## What the exercise asks
Carry on the article about the New York State bills to legalize electric-assist bicycles, starting right after its final sentence.

Times Article Viewed: 8317

A Glimmer of Hope for E-Bikes in the Empire State

A Glimmer of Hope for E-Bikes in the Empire State

Jun 02, 2014. Times Article Viewed: 6804

What a difference a year and a new city administration can make. There is no opposition now as, in the waning weeks of the current session of New York State’s legislature, there’s a chance that bills legalizing electric-assist bicycles may come to a vote… 13 years after the idea was first proposed.

It now appears that the New York State Senate will move the bill legalizing electric bikes forward. This welcome move comes at the very end of the session and leaves just enough time to pass it and reconcile it with another bill that is ready to pass the Assembly. That bill contains two restrictions which will put painful limitations on use: persons under 16 may not ride as passengers and helmets are required for adults. Since you can ride a kid on a Harley-Davidson or a Schwinn, why are e-bikes singled out as especially hazardous? I’m not sure that this restriction exists anywhere else in the country or even the world. I think it may be motivated by a sincere desire to protect the vulnerable from harm, but by doing it this way, it prevents electric-assist transportation from evolving into its fullest expression, as family-friendly vehicles, at least in this state. It is hard to blame someone for not seeing that minimal vehicles can provide for weather protection and passenger capacity if you have never seen one, or even a picture of one. It is not in your experience and it is not in your imagination, so it doesn’t exist.

Bike groups, from the NY State Bicycle Coalition to the city’s Transportation Alternatives, including all of the major national organizations, are consistent in their recommendations that individuals use bike helmets. They are also all, however, strongly against making this a requirement under the law. The fact is that the number of riders is reduced tremendously by this requirement, and research shows that this makes it much more dangerous for the resulting riders. There is safety in numbers after all. Also, importantly, car drivers get closer to helmeted bikers and cyclists tend to be more adventurous and less risk-averse since they feel protected by their headgear. Adults can decide if they want a plastic bowl on their head, or even a full-tilt jet fighter pilot helmet, with an outside air supply, but almost everybody agrees, let it be a personal decision, not the law. It is perfectly understandable that a public official would be inclined to want to protect his constituents from harm when possible and helmets are a bit of safety gear. This is a counter-intuitive situation however and requires study and independent thought. Regular bikes go 30 MPH and faster and these electric-assist models go only 20 MPH max. They should be considered more dangerous? It doesn’t make a lot of sense.

The two legislatures will need to work out these questions over the next couple of weeks, in a conference committee context. They may well do this now, 13 years after it was first introduced in the Assembly, especially since the NYC legislature is ready to pass a resolution urging them to do this. Last year, this was not the case. Even though these same bills passed the transportation committees in both houses, unanimously, a call from the Mayor was enough to kill them. He didn’t want it to look like he favored the riding habits of restaurant deliverers. This year, there’s a new Mayor and City Council, and Rafael Espinal and Ydanis Rodriguez, chairs of their committees in the NYC Council, are working to help provide us with access to this important new form of healthy, high-tech transportation. What a difference a year can make. It is still not decided but there is a good chance that this can actually happen.

## Information supplied

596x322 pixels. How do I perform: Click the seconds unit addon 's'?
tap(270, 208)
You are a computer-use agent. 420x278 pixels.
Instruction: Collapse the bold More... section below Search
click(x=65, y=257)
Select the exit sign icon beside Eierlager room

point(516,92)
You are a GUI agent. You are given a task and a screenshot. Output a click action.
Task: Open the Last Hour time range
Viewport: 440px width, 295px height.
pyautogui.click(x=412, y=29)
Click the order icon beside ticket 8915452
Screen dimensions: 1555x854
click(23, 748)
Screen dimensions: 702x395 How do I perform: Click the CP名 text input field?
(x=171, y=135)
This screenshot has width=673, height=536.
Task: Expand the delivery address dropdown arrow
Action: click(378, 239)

==

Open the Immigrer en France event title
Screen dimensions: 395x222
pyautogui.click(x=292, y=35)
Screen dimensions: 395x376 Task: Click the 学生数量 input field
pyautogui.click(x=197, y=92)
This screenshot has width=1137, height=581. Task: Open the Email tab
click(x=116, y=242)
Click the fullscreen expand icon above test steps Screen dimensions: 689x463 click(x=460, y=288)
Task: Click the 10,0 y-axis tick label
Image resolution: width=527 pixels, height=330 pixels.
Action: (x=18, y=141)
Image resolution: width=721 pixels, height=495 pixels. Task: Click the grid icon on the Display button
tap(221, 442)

## Result for this exercise
When I tried to describe the current situation to somebody this week they were incredulous. How could electric bikes be illegal and stretch Hummers fine and dandy? Is this legal jumble the primary reason that millions of these handy devices are sold in Europe every year and mere tens of thousands here? The Federal law from 2002 says clearly that their law supersedes State laws that are more restrictive, but over 30 States regulate these machines the way that they feel like it anyway, with some defining them as mopeds and others as motorized vehicles. The companies who are selling these products are not of the magnitude needed to engineer a massive public relations and public information campaign to put their products on the map. Laws that restrict the use of your legal product can be challenged but it is a costly campaign. The issue has not been pushed yet by the environmental movement or health groups, except in all of their ads, which feel almost naked without a bike in the picture.

Imagine a world in which the telephone land-line companies had been able to stop the spread of cellphones, what we now like to call smartphones. We would have been left in a world of only dumb phones, with no other features besides fixed-location voice communication, and we’d still be spending $2 a minute for long-distance, plenty more if an operator is involved. Now it is a penny and the operator is a robot who always sounds like it is happy to hear your voice. We are in that place now when it comes to transportation technology. If you thought AT&T was hard to budge, just think how difficult it has been to do anything about industrial-scale transportation and its well-heeled and well-mobilized adherents. The resistance to change is a natural phenomenon Those who are in control are willing to use any means, natural or unnatural, to maintain their hold on the situation. Making roads too dangerous for pedestrians, and small vehicles have been a major weapon used against human-scale travel for a century. Lax enforcement of traffic offenses, the forgiveness offered to drivers who end up being an instrument of death, are others. A recent news story featured a dapper fellow with a Ferrari, who had just gotten his 15th DUI, and was ready to get back on the road.

The spectacle of the privileged pumping poison gas into their vicinity, while they semi-reclined in air-conditioned splendor within their cocoons, also serves to discourage the unadorned and unprotected, from disturbing the status quo. The chemical stew in which we are being marinated, in our close urban quarters, on a nice hot day with no wind, is being concocted out of an unknown combination of substances, with letters and numbers for names. It is not dope in the sense that we would begin to shudder and shake if we left the city for the piney woods and found ourselves outside of its fumes for a period of time, but we really don’t know how it operates and what it is doing to us. It is not a matter for conspiracy theories, it is a subject for serious scientific research, much of which is neglected because its conclusions could require changes that those in power do not want to have to deal with if they don’t have to. What happens to populations that are surrounded by different mixtures of these chemicals over time? Do they become more passive and accepting of these substances? Is this the physical manifestation of what we call a self-fulfilling prophecy?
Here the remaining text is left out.